31 de enero de 2011

Anónimos

Todos llegamos y nos marchamos anónimamente de este planeta y de esta vida que de momento es la única que conocemos. Da lo mismo que nos pongan nombres, apellidos, direcciones postales o correos electrónicos. Más tarde o más temprano cada uno de nosotros asume ese vértigo de vivir entre eternidades de las que no sabemos absolutamente nada. Unos enloquecen, otros se esconden en ocupaciones supuestamente importantes, algunos se dedican a ganar dinero, algunas se van a ayudar a quienes menos tienen en países devastados por el hambre, los hay que celebran goles, y también tenemos a quienes escriben, pintan o leen para inventarse otro mundo sin salir de este mundo. Todos tratamos de huir de la evidencia del anonimato y del olvido, pero hay huidas imposibles que sólo sirven para parchear lo inevitable. Vivir es un verbo que nos cuesta entender. Y si lo unimos a existir ya casi tendríamos que tirar de la trigonometría y de la piedra Rosetta para llegar a algún resultado que por lo menos nos entretuviera mientras pasan los días y los sueños.

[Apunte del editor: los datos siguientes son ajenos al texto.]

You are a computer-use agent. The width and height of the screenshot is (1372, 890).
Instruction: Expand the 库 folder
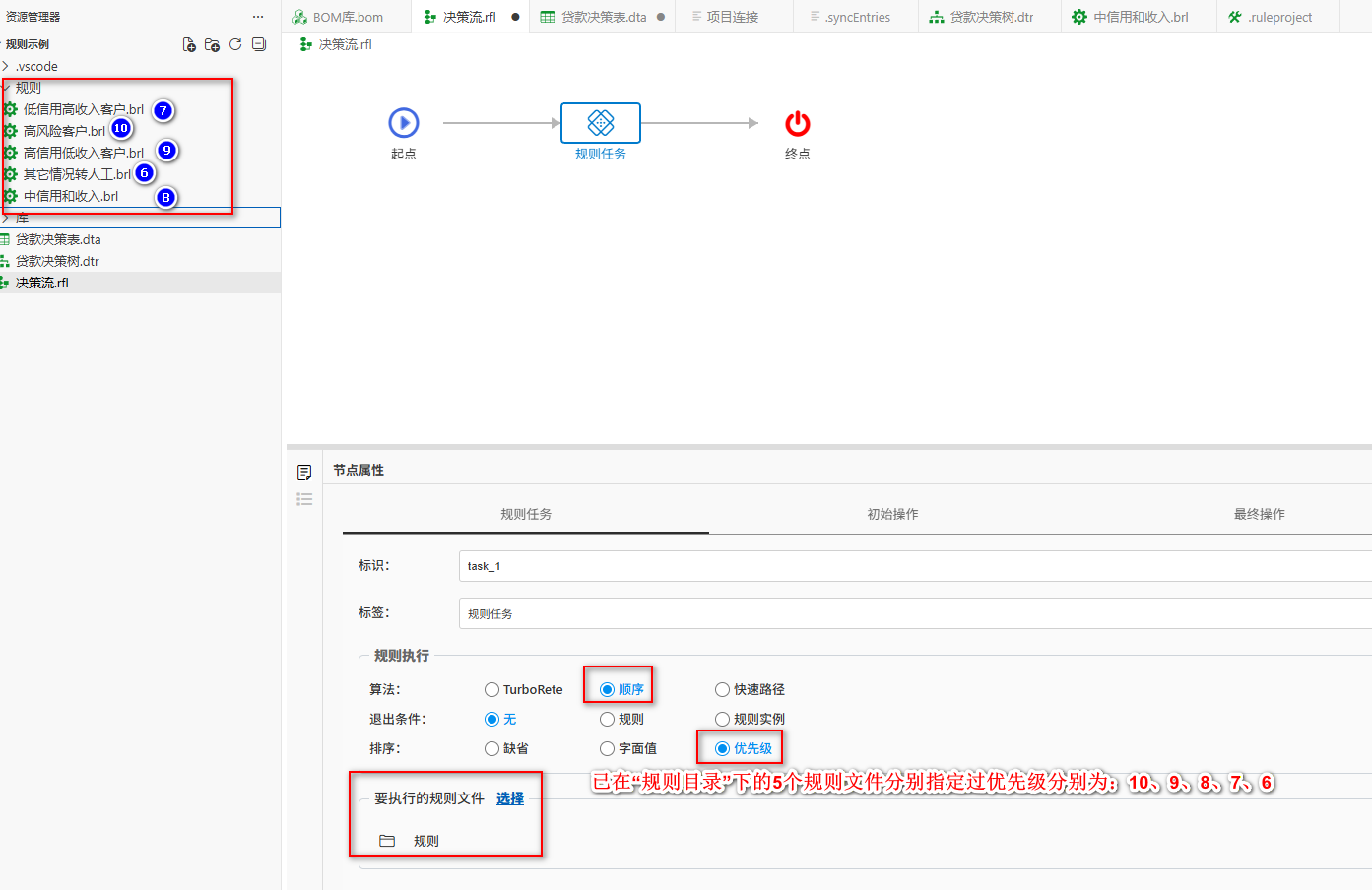point(6,218)
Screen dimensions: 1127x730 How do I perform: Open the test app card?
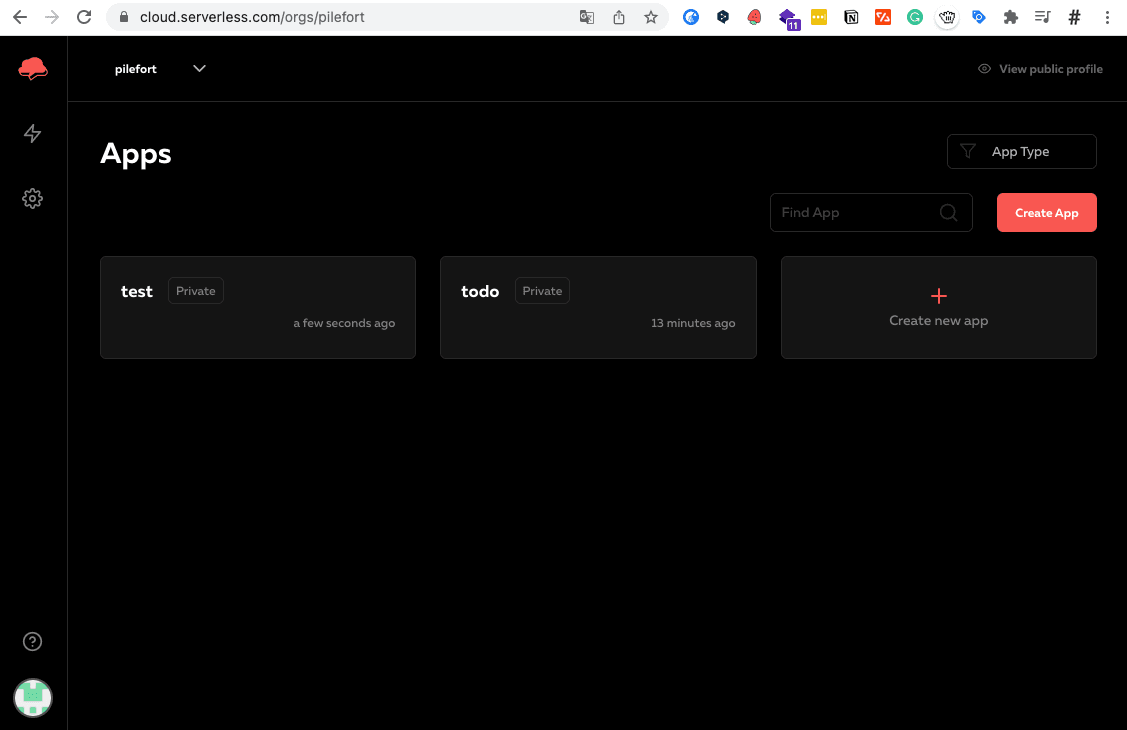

En esa vida y en esa existencia que no controlamos todo es anónimo. Y se entiende que lo único que tendríamos que hacer es tratar de que esto fuera más justo, más habitable y más feliz. Sin embargo nos empeñamos en complicarnos los argumentos cada nuevo día que amanece. No es que plantee que nos vayamos a una montaña a contemplar el vuelo de las águilas, aunque si estuviéramos más horas contemplando el vuelo de las aves seguro que aprenderíamos a asumir mejor nuestro papel sobre la tierra. Los seres humanos nos empeñamos en complicarnos nuestra propia existencia. Me imagino que aún nos quedan muchos años de evolución para llegar a una armonía que nos permita honrar a la vida como se merece. No valoramos el milagro de existir, ni todos los azares y circunstancias que han tenido que acontecer para que nosotros, justamente nosotros, que no éramos nada, estemos aquí amando, reconociendo olores y canciones y respirando con una cierta naturalidad. Tampoco valoramos a todos esos otros anónimos que inventaron el grifo por el que sale el agua, la rueda de los coches, el teléfono, la hamaca de la playa o la escritura. Vivimos como mismo actúan esos desagradecidos invitados que cuando llegan a casa se comen nuestra comida y se beben nuestro vino sin darnos las gracias por la acogida. Ante la evidencia de lo que somos podemos optar por el suplicio y el martirio o por el hedonismo y la felicidad. Me quedo siempre con la segunda opción. Sabiendo lo que hay no entiendo cómo no reaccionamos de una vez y contribuimos entre todos a inventar un mundo más habitable y más solidario. La utopía sigue siendo el único camino posible. Si renunciamos a ese sueño de mejora diaria nos estaremos condenando antes de tiempo al olvido inevitable que nos aguarda.